Start of Block

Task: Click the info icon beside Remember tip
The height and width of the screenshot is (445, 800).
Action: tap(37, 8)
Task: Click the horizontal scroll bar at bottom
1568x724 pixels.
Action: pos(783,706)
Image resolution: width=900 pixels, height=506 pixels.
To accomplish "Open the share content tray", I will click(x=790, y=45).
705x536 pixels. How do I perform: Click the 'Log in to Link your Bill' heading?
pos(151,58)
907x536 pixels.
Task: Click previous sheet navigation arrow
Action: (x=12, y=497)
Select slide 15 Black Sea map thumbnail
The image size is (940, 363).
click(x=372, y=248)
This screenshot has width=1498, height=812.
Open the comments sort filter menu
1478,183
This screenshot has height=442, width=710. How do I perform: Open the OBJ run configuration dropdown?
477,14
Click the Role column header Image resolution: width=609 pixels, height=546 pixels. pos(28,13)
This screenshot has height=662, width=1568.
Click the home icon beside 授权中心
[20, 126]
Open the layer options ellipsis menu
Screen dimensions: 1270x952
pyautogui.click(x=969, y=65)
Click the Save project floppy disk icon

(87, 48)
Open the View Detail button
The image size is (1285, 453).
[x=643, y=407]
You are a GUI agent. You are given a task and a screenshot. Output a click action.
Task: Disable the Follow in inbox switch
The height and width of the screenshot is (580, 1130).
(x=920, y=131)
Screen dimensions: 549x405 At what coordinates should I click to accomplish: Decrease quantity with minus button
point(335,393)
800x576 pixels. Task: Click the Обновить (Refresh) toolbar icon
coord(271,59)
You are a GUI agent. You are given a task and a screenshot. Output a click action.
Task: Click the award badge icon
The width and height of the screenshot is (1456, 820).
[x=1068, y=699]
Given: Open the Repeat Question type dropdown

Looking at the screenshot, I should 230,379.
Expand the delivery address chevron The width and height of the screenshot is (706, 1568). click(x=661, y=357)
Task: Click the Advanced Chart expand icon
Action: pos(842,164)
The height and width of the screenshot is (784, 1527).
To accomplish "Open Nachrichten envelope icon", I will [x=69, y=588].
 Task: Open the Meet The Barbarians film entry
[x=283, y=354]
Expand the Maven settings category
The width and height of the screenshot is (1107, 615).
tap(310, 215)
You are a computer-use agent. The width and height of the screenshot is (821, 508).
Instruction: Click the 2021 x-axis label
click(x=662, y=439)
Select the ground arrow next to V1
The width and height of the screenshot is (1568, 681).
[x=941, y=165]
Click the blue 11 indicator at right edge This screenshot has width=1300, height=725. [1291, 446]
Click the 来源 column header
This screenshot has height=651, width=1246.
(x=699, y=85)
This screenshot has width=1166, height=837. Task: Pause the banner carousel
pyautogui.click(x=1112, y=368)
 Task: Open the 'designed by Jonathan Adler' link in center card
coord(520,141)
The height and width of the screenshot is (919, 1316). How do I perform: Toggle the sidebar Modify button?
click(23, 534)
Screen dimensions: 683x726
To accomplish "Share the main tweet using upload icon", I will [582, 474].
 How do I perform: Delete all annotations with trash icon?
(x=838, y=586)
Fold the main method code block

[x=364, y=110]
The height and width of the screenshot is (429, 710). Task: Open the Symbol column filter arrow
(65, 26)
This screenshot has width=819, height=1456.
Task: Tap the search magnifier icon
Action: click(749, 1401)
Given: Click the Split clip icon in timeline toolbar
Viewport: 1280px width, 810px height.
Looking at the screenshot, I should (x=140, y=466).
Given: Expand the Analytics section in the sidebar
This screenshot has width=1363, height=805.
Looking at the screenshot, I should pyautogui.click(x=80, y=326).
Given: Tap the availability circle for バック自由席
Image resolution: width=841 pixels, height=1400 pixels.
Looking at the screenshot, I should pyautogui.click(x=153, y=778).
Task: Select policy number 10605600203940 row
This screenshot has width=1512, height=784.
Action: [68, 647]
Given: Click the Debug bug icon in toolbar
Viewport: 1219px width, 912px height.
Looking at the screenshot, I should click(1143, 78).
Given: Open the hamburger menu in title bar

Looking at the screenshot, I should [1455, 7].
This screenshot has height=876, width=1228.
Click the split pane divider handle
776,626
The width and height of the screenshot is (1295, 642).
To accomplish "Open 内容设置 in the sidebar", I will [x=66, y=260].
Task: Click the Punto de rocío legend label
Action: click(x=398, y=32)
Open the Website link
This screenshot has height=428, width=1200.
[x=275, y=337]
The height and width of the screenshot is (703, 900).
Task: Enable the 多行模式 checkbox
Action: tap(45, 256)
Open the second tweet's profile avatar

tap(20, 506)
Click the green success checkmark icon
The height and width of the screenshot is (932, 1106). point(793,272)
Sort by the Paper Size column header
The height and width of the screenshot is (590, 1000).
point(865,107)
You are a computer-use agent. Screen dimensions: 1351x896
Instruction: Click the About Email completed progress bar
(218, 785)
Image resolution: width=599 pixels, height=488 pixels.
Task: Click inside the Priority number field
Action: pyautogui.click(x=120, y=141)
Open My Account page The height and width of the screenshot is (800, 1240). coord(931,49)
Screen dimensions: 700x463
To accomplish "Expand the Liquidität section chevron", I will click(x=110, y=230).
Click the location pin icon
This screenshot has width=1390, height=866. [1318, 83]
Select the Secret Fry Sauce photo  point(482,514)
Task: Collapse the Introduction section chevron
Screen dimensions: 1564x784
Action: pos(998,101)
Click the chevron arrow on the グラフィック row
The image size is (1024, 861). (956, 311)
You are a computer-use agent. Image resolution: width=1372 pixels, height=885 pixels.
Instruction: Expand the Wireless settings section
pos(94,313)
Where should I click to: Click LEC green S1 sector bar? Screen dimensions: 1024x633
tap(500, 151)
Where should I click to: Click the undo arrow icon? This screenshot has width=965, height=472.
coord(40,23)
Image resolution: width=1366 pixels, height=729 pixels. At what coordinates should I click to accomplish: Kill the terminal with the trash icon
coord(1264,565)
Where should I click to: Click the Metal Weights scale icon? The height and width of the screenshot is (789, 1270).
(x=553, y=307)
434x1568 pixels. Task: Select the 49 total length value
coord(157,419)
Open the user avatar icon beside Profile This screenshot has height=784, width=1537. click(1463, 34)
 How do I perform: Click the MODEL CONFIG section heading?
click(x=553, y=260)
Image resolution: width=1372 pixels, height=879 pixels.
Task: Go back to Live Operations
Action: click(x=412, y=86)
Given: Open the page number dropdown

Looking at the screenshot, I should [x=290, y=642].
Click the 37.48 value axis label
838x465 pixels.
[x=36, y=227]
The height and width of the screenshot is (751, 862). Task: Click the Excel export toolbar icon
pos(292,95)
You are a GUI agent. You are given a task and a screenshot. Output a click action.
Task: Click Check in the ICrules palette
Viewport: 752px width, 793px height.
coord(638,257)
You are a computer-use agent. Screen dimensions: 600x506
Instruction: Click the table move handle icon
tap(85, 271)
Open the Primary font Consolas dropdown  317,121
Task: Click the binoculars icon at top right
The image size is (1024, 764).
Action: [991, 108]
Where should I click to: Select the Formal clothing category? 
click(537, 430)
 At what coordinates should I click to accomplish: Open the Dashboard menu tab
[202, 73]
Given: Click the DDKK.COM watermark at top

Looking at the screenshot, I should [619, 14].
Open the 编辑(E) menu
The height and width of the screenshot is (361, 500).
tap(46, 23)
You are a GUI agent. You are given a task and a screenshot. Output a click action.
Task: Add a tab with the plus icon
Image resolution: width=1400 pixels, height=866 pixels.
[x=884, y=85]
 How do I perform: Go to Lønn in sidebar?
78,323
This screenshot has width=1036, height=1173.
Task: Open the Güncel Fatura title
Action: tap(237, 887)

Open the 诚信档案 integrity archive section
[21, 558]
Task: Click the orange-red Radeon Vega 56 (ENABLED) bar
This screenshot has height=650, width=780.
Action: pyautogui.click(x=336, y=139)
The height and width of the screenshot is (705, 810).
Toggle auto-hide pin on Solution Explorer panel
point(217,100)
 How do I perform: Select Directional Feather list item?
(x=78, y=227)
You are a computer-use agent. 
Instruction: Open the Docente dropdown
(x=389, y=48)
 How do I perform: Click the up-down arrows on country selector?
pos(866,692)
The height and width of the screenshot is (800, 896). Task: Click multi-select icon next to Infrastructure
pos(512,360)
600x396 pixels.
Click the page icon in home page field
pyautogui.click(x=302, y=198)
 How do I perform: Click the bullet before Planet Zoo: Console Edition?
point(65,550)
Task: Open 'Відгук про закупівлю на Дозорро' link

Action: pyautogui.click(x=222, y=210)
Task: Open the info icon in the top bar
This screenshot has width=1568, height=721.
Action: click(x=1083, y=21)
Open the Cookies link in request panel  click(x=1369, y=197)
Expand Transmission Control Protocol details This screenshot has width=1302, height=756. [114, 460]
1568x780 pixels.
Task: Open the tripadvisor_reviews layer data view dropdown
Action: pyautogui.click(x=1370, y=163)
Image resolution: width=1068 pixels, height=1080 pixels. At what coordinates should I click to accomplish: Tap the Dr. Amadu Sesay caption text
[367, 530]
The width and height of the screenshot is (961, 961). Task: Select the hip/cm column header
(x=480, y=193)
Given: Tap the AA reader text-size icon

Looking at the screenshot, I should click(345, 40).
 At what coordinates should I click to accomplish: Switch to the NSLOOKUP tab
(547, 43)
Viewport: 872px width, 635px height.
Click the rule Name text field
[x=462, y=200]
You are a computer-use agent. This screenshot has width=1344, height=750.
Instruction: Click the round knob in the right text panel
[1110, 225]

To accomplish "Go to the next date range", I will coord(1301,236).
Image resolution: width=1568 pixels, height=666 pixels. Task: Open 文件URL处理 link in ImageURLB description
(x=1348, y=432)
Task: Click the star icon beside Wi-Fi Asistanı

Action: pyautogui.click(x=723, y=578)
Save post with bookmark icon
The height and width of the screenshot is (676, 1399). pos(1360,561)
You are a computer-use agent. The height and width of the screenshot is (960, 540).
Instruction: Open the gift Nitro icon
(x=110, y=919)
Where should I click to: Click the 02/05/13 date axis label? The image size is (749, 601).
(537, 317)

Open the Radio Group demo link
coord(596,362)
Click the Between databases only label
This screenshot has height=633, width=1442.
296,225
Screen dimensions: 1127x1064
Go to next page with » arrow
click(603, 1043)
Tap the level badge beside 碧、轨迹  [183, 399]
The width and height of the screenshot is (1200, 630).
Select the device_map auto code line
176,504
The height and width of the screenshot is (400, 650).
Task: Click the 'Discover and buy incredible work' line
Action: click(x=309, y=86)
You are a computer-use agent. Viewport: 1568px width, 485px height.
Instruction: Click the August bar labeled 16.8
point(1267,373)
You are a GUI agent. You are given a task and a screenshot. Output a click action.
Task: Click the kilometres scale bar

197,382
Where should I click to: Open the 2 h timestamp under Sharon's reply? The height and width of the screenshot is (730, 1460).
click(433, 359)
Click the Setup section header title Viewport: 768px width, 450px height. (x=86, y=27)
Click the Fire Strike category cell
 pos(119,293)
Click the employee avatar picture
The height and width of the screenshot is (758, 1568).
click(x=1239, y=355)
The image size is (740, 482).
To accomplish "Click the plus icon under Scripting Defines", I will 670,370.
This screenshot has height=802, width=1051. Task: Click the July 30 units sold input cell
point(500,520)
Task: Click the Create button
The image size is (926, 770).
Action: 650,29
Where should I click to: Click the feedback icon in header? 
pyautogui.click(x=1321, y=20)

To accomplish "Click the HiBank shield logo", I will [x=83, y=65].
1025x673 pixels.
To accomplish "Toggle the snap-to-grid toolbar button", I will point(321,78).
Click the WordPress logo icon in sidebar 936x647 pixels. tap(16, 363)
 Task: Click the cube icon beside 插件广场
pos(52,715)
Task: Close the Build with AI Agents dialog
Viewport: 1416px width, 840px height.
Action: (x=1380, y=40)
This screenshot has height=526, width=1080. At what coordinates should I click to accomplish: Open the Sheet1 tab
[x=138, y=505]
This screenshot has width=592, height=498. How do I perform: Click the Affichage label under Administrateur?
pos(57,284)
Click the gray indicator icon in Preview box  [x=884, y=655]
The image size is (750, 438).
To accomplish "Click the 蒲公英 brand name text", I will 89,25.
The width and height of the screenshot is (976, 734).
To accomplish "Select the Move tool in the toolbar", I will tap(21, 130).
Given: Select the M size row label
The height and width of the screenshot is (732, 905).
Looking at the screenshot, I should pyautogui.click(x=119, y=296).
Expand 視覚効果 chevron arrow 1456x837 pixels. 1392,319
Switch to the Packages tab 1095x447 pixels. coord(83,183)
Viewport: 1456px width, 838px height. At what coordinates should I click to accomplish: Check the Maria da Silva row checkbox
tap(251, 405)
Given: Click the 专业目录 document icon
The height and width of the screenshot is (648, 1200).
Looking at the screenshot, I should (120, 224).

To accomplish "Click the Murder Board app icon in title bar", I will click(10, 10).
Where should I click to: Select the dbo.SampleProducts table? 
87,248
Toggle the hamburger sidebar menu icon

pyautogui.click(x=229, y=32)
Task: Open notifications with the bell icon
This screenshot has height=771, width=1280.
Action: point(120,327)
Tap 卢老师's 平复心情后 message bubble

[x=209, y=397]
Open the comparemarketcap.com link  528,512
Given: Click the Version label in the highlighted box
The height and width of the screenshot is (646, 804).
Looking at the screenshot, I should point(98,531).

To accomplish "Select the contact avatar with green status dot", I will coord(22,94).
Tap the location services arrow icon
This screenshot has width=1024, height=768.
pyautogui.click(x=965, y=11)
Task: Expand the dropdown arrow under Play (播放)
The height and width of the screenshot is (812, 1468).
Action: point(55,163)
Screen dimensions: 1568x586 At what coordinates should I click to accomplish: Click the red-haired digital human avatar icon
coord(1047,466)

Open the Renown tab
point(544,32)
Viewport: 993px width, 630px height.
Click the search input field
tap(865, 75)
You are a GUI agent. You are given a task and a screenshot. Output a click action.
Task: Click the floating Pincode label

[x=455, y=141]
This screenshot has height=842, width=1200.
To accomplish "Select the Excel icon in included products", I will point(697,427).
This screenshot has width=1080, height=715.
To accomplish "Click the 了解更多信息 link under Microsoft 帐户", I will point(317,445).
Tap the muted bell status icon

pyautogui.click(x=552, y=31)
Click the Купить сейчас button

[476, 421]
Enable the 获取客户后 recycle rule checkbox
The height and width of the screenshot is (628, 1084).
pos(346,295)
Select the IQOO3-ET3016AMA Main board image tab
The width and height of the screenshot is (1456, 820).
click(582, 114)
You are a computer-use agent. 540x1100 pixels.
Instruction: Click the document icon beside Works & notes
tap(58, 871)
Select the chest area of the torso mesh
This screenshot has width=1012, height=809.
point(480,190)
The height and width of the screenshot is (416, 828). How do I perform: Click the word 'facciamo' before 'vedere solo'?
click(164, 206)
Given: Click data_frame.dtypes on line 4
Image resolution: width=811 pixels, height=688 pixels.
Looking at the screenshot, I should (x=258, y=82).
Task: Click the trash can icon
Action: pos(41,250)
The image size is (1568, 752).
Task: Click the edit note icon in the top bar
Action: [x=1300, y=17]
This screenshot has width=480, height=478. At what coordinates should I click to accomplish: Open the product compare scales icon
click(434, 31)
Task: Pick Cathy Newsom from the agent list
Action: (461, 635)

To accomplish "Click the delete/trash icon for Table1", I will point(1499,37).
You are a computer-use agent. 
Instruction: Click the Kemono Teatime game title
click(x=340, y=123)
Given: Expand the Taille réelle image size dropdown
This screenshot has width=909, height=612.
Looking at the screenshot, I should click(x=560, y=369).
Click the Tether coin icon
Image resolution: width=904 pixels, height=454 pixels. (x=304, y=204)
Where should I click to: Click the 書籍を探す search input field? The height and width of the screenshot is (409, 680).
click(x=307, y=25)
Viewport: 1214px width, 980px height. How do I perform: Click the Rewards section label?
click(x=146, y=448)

End of Block

* TASK REQUIREMENTS
Examine the records and pull out every line where the string "info" occurs.

* TASK RESPONSE
Task: Click the info icon beside Remember tip
Task: Open the info icon in the top bar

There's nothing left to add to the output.